The thing is, all the Geometry tests were about memorizing the theorems and postulates. And memorizing stuff is NOT my thing. I tried. I read the damn things over and over. I made cassette tapes and played them back to myself. I spent a lot of time on them but I couldn't remember them. I don't remember words well. I can remember concepts, but words are practically impossible.

Maybe it's a short term memory thing. 

When I'm programming something new that's kind of complicated. I will get to the end and can't remember what I just did or what process I used to accomplish what I just finished.  I have to go back and read over the code to figure out how I did it. And if I were going to do it again and didn't have my notes to look at I'd have to start from scratch and re-create the whole thing over again becasue I might not be able to even remember the concept of what I had just done.

I can't remember words very well either. I remember the meaning of something that somebody just said. But if you asked me to repeat it back word for word there's a 99% chance that I'd be guessing if it was more than three words long. If it were a common string of words I might guess correctly, but it would still be a guess.

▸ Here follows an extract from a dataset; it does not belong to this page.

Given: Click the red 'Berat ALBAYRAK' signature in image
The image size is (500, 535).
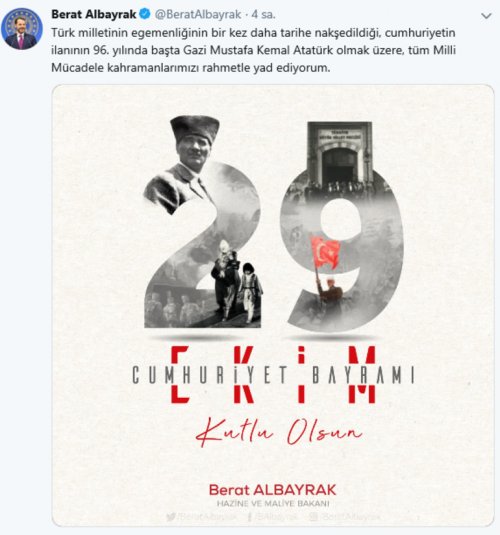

When I'm learning a new move in jiu-jitsu, they go over it step by step several times. Then they say to go ahead and practice and 90% of the time I can't remember what position the move starts in. I can remember the end of the move, the part I just saw, but I can't remember how to start. I tend to remember things as "this connects to that". But I have to do it step by step and can't really see the whole thing. I see it as a series of connections - from this move you go here, and from this move you go here - and that's the way it makes the most sense to me. If you tell me to just try it without thinking about it I'm likely to just stare at you cause I don't know how to do that. I feel like I can remember little parts and put them together and it makes something bigger, but the big thing is still always just a bunch of little parts put together.  Until you've drilled it a lot of times at which point it just turns into muscle memory. But that's completely different.